La rentabilité des compagnies aériennes pour 2023 a été meilleure que prévu dans les perspectives de juin de l'IATA. Les revenus pour 2023 devraient désormais atteindre 896 milliards de dollars (93 milliards de dollars de plus que prévu). Les dépenses ont également augmenté pour atteindre 855 milliards de dollars (74 milliards de dollars de plus que les prévisions précédentes). Cela s'est traduit par un bénéfice net de 23,3 milliards de dollars pour l'ensemble du secteur. Bien que ce chiffre soit nettement supérieur aux 9,8 milliards de dollars prévus en juin, le bénéfice supplémentaire de 13,5 milliards de dollars ne représente que 1,4 % des revenus. La marge bénéficiaire nette n’est que de 2,6 %, ce qui signifie que les compagnies aériennes auront gagné en moyenne 5,44 dollars par passager transporté en 2023.

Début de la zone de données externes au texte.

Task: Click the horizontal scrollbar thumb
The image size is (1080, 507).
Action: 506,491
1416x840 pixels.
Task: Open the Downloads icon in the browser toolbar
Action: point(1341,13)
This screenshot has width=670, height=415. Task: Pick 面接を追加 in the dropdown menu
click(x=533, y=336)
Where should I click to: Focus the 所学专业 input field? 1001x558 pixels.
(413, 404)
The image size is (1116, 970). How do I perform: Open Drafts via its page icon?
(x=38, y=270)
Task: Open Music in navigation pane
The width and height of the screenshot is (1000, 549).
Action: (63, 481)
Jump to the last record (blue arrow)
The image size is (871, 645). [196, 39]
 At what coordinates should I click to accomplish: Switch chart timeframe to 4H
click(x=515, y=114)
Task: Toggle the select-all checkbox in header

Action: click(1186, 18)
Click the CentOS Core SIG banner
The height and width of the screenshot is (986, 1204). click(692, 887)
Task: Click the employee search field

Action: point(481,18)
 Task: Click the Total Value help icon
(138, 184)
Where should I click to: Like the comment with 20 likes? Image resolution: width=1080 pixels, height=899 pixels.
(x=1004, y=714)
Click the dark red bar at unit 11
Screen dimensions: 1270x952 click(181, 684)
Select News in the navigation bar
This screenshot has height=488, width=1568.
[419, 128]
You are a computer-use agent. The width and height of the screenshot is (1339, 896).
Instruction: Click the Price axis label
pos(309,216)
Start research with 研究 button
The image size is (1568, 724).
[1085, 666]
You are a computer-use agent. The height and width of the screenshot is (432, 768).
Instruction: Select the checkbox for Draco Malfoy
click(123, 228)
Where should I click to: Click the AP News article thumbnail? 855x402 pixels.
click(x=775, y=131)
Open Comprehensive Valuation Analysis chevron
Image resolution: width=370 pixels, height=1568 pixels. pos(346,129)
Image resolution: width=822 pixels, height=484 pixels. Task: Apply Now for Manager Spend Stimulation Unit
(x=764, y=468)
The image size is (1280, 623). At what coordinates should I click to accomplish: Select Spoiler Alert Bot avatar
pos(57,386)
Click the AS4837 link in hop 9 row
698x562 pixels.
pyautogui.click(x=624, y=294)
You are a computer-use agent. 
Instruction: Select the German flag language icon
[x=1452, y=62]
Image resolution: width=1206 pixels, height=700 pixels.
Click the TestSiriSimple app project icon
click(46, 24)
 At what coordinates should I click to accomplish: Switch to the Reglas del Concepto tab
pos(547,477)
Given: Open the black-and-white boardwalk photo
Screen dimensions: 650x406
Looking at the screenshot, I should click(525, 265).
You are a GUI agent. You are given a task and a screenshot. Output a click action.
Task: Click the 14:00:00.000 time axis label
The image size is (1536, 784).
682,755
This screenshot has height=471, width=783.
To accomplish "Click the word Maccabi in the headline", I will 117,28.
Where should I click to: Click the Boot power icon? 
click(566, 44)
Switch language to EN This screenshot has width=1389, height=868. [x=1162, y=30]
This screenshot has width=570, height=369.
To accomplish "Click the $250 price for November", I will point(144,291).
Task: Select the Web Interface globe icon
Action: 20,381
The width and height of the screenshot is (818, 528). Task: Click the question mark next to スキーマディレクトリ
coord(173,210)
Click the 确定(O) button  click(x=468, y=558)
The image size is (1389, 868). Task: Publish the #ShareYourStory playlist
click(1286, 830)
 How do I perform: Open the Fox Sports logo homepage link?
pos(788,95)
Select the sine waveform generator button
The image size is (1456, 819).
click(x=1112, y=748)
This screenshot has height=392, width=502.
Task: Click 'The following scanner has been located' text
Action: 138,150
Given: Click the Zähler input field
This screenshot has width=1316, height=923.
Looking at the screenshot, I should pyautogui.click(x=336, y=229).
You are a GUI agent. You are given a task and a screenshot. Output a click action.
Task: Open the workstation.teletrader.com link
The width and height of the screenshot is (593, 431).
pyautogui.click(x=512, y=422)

Cette amélioration est entièrement due à l'activité passage, dont les revenus ont augmenté de 96 milliards de dollars par rapport aux prévisions précédentes, pour atteindre 642 milliards de dollars. Les revenus du fret en 2023 se sont élevés à 134,7 milliards de dollars, ce qui est inférieur aux 142,3 milliards de dollars attendus en juin.

Le point de vue du voyageur

Le transport aérien continue d’apporter de la valeur aux consommateurs. Un récent sondage d'opinion (14 pays, 6 500 personnes ayant effectué au moins un voyage au cours de l'année écoulée) a révélé que 97 % des voyageurs se sont déclarés satisfaits de leur voyage. De plus, 88 % des personnes interrogées estiment que les voyages en avion améliorent leur vie et 80 % estiment que les voyages en avion offrent un bon rapport qualité-prix.

Les consommateurs peuvent s’attendre à ce que les tarifs aériens continuent de suivre la hausse des coûts, en particulier du pétrole. Les données de l'IATA montrent toutefois que la concurrence continue de générer des avantages en matière de prix pour les consommateurs. Le tarif aérien aller-retour réel moyen en 2023 devrait être de 254 dollars, soit 20 % de moins que le tarif moyen de 315 dollars en 2019 (mesuré en dollars constants de 2018).

Les passagers comptent sur une industrie aérienne sûre, durable, efficace et rentable. Les sondages d'opinion publique de l'IATA ont démontré le rôle important que les voyageurs voient dans l'industrie du transport aérien : 

89 % des personnes interrogées estiment que le transport aérien est une nécessité dans la vie moderne.

89 % conviennent que la connectivité aérienne est essentielle à l’économie

88 % ont déclaré que le transport aérien avait un impact positif sur les sociétés, et

83 % ont déclaré que le réseau mondial de transport aérien est un contributeur clé aux objectifs de développement durable (ODD) des Nations Unies.

L'aviation reste engagée dans son objectif d'atteindre zéro émission nette d'ici 2050. Les voyageurs expriment un niveau élevé de confiance dans cet engagement, 84 % d'entre eux estimant qu'il s'agit du bon objectif, 79 % affirmant que nous serons en mesure de voler de manière durable et 78 % convenant que les dirigeants de l’aviation prennent le défi climatique au sérieux.